The important parts of the batch reactor used for making colloidal gold are the reaction vessel, the agitation or stirring system, and a constant-temperature bath that keeps the reactor contents at a uniform and suitable operating temperature throughout the reaction. The reaction assembly is easy to set up; the only precaution that needs to be taken is that the assembly components must be cleaned scrupulously. It is best that all glassware be autoclaved before each use.

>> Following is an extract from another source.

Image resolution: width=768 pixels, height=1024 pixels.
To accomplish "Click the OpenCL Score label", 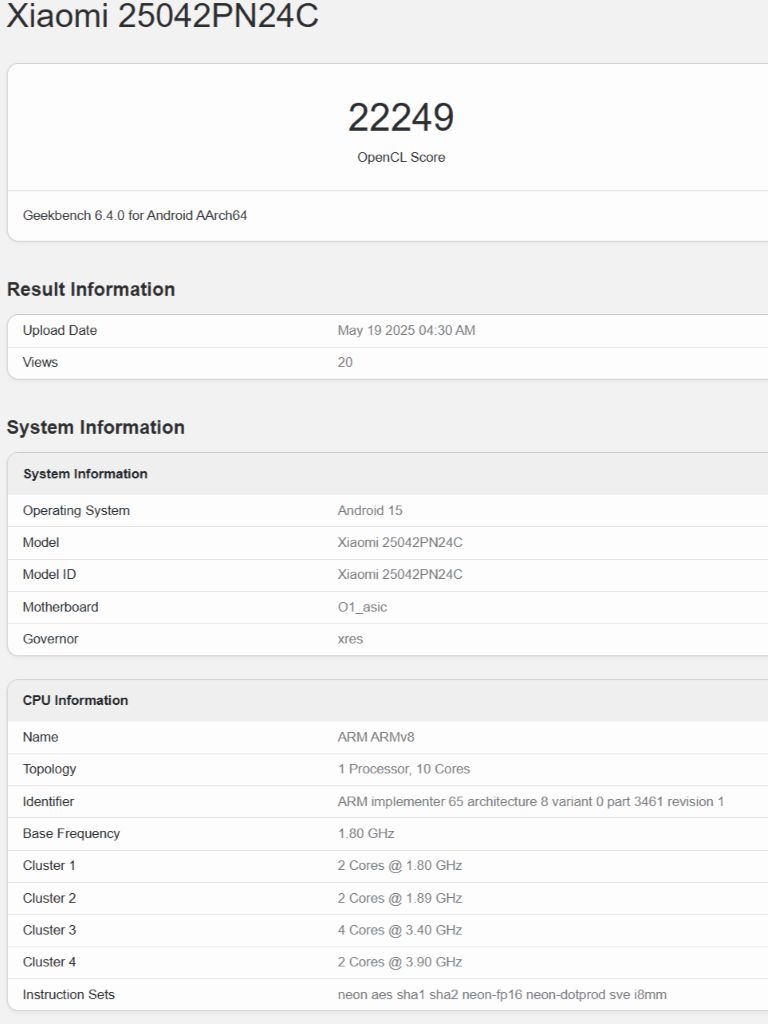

Factors Affecting the Quality of the Final Gold Suspension
A variety of physical parameters affect the quality of the final gold suspension that is produced by the reaction of aqueous tetrachloroauric acid with an aqueous solution of trisodium citrate. Key factors worthy of consideration are:
Concentration of Reactants. The rate of any homogeneous chemical reaction depends on the concentration of the reactants and the operating temperature. A low reactant concentration will result in low rates. A high concentration is therefore desirable for realizing high rates. Too high a concentration might yield other problems, however, particularly for competing reactions. In such cases, the desired product might not form in sufficient quantity and the reaction might produce a large amount of byproducts. Only one reaction is involved when tetrachloroauric acid and trisodium citrate are combined, but inadequate reactant concentration would result in gold particles of undesirable size and a broad distribution of particle sizes.
The procedure developed by Frens is most commonly used to produce 40-nm gold particles.7 In accordance with this procedure, to 50 ml of tetrachloroauric acid in 0.01% solution (weight to volume) that is at a boil, 0.5 ml of a 1% solution of trisodium citrate is added. The solution initially has a gray color which changes to lavender and then, with continued boiling, after 1 to 3 minutes develops a red hue. The resulting particle size is 41 nm. Once the colloid is formed, neither prolonged heating nor further addition of the citrate solution will produce any change in particle diameter. The use of proportionally larger reaction volumes is accompanied by an increase of some 20% in the final particle size. A 20% difference in the amount of tetrachloroauric acid or trisodium citrate used has been observed not to affect the particle size substantially. Rates of initial nuclei formation are practically uniform throughout this range of concentrations.
Mixing of Reactants. This is perhaps the most crucial physical process parameter. The reactants must be well mixed in order for nucleation to occur. Adequate mixing results in uniform concentration and temperature in every part of the reactor. If concentration varies from location to location, the rates of reaction in different places will be different, too.
All chemical reactions are accompanied by either heat generation or heat absorption, which gives rise to either an increase or a decrease in temperature from the desired value. Different temperatures within the reactor cause heat- and mass-transfer gradients.
With an intrinsically slow reaction, how the reactants are mixed is not going to be a cause of substantial distortion in the product. But in the gold-making process the reaction occurs in seconds, and the reactants must be brought to uniform concentration before it happens. A challenge of rapid mixing is therefore encountered here; special arrangement must be made for agitation of the liquid contents of the reactor.
In small-scale processes a small stir bar is used to agitate the liquid in the reactor. The reactor is placed on a magnetic stirrer, and, in order to promote fast mixing, the stirrer is rotated at high speed. Careful observation reveals that under such a condition a vortex is formed in the reactor (see Figure 1).